*BEREITGESTELLTE DATEN*:
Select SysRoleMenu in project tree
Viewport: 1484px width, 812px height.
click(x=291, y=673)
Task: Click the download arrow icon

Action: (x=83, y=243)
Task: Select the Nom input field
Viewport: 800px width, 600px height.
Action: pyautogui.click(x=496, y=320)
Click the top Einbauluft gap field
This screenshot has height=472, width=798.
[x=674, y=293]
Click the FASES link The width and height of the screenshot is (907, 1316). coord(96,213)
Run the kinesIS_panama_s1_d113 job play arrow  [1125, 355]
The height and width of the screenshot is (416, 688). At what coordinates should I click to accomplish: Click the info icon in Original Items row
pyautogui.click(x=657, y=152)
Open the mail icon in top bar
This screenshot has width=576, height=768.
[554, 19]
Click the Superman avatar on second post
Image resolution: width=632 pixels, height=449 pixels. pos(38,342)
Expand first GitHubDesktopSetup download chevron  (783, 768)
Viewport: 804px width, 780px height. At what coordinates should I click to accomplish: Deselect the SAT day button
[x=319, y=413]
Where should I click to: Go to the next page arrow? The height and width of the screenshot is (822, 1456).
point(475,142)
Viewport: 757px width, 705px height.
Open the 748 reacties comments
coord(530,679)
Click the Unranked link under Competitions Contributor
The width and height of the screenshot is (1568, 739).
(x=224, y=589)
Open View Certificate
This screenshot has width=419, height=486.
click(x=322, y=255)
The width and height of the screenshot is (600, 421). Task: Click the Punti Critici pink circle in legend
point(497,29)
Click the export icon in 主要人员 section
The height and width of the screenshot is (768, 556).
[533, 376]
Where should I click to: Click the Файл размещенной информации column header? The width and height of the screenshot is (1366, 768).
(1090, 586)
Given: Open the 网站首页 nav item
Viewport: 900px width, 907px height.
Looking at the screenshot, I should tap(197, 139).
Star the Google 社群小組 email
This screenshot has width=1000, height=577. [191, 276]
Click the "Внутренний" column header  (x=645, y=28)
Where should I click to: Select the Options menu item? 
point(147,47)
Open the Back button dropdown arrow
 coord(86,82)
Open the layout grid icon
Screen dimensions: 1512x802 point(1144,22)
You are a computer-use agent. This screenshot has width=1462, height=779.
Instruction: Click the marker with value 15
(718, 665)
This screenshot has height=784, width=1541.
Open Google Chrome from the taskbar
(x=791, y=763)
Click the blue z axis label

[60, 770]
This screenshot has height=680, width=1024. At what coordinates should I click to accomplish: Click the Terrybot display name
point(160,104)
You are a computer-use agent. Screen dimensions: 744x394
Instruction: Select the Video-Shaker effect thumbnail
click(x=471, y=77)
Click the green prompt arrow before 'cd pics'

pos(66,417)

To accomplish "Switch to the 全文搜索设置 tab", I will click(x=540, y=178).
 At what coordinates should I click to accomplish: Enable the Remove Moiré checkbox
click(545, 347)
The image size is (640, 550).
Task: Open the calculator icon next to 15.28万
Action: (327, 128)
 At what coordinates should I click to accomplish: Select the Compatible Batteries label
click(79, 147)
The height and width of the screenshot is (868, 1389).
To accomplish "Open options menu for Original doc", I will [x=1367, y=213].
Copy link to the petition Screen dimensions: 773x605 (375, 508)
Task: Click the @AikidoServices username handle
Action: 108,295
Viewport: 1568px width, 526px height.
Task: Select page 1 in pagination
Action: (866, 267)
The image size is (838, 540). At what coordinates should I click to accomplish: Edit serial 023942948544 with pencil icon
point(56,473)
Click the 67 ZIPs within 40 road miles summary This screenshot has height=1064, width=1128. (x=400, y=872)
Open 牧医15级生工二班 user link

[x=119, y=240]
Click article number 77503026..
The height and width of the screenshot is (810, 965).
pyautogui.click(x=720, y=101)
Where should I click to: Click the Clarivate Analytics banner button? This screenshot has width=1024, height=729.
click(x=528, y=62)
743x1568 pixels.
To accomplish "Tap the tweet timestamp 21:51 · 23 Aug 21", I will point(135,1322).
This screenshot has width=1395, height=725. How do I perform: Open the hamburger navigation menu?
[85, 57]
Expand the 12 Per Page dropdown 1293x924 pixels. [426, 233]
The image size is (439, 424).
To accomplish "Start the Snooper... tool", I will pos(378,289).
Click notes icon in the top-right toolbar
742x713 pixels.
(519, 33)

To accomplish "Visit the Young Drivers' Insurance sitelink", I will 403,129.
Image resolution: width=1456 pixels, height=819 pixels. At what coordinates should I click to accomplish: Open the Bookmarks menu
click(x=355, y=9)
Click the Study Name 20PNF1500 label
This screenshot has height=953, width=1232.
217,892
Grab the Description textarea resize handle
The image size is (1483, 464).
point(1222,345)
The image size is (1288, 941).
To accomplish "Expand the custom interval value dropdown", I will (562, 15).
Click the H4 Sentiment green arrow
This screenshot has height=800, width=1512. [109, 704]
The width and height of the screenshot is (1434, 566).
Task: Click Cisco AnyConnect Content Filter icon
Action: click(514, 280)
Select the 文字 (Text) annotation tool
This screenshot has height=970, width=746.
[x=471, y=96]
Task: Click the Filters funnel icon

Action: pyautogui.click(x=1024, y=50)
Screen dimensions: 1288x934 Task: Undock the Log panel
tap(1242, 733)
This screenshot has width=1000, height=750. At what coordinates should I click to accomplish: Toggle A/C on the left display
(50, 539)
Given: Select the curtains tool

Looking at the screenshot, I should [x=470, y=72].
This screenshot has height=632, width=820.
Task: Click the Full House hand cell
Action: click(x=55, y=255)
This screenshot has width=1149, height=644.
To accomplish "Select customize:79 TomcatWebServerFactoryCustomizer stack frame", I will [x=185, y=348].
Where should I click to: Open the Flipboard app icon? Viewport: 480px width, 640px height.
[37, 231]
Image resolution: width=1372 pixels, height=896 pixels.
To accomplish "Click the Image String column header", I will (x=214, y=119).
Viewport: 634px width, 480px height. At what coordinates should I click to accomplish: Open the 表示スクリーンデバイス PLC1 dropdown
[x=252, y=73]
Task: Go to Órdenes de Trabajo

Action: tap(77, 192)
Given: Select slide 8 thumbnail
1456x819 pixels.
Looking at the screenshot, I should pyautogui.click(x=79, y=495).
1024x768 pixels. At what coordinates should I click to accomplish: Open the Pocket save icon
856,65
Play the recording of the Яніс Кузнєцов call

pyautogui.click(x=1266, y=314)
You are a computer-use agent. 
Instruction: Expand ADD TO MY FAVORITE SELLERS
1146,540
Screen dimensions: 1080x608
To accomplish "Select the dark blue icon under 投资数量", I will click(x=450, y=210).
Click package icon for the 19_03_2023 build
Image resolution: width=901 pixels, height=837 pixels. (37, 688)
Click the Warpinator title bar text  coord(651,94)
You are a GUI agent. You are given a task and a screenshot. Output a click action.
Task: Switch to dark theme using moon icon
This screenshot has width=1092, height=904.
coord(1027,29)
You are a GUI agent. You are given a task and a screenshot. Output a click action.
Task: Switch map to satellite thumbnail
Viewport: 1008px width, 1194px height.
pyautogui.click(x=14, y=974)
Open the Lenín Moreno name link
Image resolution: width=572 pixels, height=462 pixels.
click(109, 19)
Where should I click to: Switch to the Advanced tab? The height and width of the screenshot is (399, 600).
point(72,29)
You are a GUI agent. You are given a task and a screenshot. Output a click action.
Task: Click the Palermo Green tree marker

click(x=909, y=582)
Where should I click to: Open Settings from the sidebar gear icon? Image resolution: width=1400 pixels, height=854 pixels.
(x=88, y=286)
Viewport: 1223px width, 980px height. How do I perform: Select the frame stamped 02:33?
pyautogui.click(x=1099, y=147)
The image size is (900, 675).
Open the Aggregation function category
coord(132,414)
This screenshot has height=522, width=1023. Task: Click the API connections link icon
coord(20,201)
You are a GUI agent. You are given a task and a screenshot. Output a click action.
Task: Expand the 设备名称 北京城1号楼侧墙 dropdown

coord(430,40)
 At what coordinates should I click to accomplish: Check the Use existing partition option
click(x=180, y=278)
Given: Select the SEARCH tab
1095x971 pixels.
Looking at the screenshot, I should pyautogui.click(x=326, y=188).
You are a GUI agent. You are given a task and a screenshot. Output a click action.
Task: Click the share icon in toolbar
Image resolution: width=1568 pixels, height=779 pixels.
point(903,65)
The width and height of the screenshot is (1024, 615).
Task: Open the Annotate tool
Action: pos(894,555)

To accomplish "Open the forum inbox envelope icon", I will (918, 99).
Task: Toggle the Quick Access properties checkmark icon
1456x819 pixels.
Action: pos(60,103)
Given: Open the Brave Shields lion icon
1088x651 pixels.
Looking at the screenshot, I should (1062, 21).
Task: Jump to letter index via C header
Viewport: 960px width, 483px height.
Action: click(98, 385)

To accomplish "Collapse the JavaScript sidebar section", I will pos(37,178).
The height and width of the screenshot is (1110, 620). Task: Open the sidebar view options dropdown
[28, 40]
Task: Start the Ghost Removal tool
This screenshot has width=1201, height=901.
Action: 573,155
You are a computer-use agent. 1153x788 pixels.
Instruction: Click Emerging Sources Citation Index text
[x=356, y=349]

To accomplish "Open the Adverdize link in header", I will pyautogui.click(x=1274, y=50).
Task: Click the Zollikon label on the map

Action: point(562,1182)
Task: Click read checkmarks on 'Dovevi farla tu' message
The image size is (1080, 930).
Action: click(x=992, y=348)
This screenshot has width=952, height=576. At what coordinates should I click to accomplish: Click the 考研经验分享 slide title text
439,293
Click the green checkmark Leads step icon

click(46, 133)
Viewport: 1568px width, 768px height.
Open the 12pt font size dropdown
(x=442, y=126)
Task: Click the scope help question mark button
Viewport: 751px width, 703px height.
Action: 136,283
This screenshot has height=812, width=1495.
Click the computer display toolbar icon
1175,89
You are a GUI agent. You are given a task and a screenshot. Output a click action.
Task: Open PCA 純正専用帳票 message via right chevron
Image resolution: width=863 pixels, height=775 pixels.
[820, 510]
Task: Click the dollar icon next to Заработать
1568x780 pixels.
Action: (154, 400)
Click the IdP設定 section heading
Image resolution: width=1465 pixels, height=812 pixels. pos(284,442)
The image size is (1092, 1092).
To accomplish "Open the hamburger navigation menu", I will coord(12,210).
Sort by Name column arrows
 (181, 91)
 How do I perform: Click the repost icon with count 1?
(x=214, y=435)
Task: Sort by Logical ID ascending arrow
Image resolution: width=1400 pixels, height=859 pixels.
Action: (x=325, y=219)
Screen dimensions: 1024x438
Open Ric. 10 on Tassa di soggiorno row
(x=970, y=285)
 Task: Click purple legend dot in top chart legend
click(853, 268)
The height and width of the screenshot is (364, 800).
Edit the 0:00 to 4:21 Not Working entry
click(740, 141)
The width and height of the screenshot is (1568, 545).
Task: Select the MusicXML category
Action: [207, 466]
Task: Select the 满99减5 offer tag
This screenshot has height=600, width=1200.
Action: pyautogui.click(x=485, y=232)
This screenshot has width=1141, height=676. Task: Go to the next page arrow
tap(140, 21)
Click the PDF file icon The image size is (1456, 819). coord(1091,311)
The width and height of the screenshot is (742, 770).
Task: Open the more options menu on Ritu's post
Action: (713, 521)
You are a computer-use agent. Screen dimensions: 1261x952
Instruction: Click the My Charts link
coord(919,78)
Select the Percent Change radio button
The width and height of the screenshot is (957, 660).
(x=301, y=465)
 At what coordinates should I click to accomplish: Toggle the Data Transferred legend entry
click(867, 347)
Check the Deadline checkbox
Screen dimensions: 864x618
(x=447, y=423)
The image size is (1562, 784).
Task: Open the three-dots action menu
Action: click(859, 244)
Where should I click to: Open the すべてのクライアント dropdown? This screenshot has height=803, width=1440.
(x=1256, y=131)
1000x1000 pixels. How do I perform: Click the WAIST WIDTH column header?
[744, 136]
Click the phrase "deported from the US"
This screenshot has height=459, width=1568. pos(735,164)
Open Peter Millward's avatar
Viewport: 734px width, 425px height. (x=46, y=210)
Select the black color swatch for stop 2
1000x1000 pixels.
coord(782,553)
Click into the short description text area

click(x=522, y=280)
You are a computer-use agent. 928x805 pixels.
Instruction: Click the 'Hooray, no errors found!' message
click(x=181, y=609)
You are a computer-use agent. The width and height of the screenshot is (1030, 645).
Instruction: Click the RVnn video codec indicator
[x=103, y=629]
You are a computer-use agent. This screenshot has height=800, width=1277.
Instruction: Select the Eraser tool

*AUFGABENSTELLUNG*:
Sammle aus den Daten oben jede Zeile, in der die Zeichenfolge „frame“ vorkommt, und gib diese Zeilen vollständig wieder. Groß- und Kleinschreibung ist zu beachten.

*LÖSUNG*:
To accomplish "Select customize:79 TomcatWebServerFactoryCustomizer stack frame", I will [x=185, y=348].
Viewport: 1223px width, 980px height. How do I perform: Select the frame stamped 02:33?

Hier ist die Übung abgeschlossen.